## Task instructions
- 1) In the discussion about colleges and student drinking:
(a) Which months did the owner say need more help than the summer?
(b) Which college does one post suggest visiting?
(c) According to the last post, is the problem use or abuse?
- 2) Could you continue the discussion about colleges and student drinking with the next post after its last sentence?

## Text segment
•••••
She could do it that summer, but she’d prefer to do it in the fall (not so hot!), and the owner told her they need more help during the Sept-May timeframe than in the summer. So she’s thinking she’ll plan to take classes during that summer and then take the fall semester of her sophomore year off to go do the wrangler gig. She should be going in with significant AP credit, so she should have some flexibility from that perspective.
Some colleges have wellness dorms for freshmen. When looking at colleges that may be something to ask about. For example my S was a non-drinker when college started and being in a wellness dorm was a huge help for him in terms of finding like-minded kids (he did begin to drink socially over time but it has never and is still not an important part of his social life).
Some of those schools have big party scenes… it seems like an odd list given your description of her. Has she visited any LACs? One school that comes to mind is Mount Holyoke – don’t be put off by it being a women’s college. Lovely campus, solid academics, good merit aid, relatively low on the partying scale while still being able to have fun, some benefits of the 5 college consortium socially & academically. We see a ton of students who aren’t sure about women’s colleges who take a reluctant visit and come away loving it. Maybe her enthusiasm gap is partly that the schools on her list don’t fit her personality?
I think that sometimes it ends up being unhealthy to be so black and white about drinking. The problem is abuse, not use. I think avoiding parties like frat parties is a good idea, but hanging out with a small group of friends is very different. Alcohol has been around a long time and has some positives. Kids today have been raised with this absolutist point of view about it and the net result is that they get really drunk rather than learn how to use it.
•••••
[Stored items]
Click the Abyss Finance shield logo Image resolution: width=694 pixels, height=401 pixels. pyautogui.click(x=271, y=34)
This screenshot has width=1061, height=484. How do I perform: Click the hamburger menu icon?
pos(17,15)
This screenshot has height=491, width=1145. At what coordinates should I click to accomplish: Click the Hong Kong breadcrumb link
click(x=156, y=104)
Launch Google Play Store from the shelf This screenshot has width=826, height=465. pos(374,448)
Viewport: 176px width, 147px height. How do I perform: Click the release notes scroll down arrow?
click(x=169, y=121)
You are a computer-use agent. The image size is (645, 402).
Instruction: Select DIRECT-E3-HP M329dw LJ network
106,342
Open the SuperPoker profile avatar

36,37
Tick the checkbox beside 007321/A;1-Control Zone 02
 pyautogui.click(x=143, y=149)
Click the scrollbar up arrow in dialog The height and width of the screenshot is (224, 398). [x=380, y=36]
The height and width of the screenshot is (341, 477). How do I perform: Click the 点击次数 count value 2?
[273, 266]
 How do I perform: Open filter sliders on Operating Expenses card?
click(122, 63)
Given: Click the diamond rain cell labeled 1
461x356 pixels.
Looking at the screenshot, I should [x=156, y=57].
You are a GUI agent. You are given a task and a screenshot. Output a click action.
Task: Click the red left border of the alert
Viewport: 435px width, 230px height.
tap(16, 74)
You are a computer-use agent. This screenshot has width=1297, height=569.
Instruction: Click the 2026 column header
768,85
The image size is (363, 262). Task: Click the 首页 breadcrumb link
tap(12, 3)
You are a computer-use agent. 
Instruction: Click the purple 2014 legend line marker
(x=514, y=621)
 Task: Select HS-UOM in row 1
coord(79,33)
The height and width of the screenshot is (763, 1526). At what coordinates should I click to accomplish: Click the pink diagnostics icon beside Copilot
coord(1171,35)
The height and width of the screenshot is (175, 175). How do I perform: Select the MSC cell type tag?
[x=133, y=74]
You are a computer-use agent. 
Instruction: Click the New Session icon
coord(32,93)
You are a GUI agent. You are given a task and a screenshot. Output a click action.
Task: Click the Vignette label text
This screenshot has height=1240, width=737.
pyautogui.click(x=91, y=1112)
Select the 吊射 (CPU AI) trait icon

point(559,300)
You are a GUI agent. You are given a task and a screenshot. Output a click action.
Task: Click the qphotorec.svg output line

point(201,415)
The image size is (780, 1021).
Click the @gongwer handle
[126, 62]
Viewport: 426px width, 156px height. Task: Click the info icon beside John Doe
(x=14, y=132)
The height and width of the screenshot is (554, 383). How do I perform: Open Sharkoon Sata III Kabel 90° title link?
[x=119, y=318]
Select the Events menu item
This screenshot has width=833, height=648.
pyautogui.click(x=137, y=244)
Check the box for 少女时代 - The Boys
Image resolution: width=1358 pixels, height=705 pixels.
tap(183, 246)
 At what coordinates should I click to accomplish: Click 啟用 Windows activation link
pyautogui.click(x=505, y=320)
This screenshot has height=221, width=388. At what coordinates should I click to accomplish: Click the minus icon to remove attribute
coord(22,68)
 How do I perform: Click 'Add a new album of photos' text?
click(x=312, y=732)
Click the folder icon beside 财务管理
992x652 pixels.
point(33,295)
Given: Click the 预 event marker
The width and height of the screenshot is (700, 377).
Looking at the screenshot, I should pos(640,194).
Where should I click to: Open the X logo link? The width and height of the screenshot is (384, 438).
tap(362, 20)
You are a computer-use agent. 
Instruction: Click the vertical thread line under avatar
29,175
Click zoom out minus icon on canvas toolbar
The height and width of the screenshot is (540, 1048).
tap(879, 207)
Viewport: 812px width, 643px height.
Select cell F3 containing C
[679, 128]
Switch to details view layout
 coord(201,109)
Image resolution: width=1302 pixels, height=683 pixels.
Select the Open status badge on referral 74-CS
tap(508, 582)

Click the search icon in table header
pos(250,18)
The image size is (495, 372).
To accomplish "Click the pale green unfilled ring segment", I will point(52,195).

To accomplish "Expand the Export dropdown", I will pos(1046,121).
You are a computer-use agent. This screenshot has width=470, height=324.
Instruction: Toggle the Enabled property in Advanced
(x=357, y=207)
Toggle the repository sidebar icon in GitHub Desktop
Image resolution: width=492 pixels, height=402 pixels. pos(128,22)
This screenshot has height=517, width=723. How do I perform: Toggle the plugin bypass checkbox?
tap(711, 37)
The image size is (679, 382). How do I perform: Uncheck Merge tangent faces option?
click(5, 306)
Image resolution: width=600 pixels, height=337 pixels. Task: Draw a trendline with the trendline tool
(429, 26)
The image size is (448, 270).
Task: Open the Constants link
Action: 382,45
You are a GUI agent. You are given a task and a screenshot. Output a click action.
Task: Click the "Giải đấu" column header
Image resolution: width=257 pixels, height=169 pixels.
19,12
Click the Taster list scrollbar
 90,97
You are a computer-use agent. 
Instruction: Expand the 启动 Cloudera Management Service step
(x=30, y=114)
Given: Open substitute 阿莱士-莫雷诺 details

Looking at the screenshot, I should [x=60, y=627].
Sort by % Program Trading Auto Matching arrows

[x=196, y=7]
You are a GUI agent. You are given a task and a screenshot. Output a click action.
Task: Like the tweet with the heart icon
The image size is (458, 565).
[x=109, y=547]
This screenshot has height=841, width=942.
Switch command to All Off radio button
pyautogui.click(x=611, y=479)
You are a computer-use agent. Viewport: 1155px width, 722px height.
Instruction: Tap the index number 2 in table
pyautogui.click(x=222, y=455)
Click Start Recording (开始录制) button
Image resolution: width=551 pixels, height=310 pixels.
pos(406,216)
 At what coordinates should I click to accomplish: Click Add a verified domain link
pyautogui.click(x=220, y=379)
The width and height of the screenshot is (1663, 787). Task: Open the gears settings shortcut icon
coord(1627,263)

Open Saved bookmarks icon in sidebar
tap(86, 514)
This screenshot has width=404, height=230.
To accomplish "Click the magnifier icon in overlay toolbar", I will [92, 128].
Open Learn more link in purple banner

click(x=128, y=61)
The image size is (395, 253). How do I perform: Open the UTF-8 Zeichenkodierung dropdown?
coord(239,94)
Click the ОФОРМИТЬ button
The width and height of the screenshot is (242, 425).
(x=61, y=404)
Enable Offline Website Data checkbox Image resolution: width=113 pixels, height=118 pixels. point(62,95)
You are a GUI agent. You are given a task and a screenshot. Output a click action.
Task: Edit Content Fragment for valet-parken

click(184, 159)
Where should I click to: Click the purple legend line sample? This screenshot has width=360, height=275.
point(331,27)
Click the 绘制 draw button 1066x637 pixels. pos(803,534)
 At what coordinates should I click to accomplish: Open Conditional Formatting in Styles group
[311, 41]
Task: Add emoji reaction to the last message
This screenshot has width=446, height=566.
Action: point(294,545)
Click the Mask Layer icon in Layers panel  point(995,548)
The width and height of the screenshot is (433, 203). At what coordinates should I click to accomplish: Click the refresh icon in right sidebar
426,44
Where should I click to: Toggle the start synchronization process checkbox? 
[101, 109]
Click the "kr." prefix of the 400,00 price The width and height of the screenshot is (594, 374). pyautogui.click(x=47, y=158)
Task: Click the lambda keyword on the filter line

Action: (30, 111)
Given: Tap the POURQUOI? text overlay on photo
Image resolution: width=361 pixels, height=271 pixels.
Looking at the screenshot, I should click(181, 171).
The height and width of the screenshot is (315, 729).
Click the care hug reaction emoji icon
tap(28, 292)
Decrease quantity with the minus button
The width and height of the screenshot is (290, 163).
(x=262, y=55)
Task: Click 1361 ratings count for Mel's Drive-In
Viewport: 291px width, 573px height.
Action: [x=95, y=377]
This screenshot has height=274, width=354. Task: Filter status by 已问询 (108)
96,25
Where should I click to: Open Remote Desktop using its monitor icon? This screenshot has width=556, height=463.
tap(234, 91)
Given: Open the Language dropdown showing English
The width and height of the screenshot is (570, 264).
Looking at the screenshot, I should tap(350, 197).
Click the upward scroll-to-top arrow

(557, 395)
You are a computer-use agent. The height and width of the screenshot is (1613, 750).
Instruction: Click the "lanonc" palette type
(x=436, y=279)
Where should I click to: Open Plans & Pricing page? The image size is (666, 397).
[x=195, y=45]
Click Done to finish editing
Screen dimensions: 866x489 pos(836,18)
•••••
## Answers to the tasks
- 1)
(a) September through May.
(b) Mount Holyoke.
(c) Abuse.

- 2)
What an amazing opportunity! Either as a gap year or during college. I echo looking at the Honors colleges as well as substance free dorms and floors. She has lots of lovely options and should be able to find her peeps at any of these. Are any especially strong in pre-vet? My SD was considering vet for a while and we had some schools on our radar just for that.
A strong, small LAC might also be a good fit. I think the narrowing is normal, we’ve seen it with all 3 kids so far. What we have seen is it narrows but then grows in new ways. A good thing. Our boys have both had a hard time sophomore year on as their older friends leave them which is a different kind of narrowing.
My S17 is very excited about college itself. Can’t stand the process to get there but will do it. He too was very big of OOS, then not so sure about being that far away and now is back on the OOS train. Very very normal I think!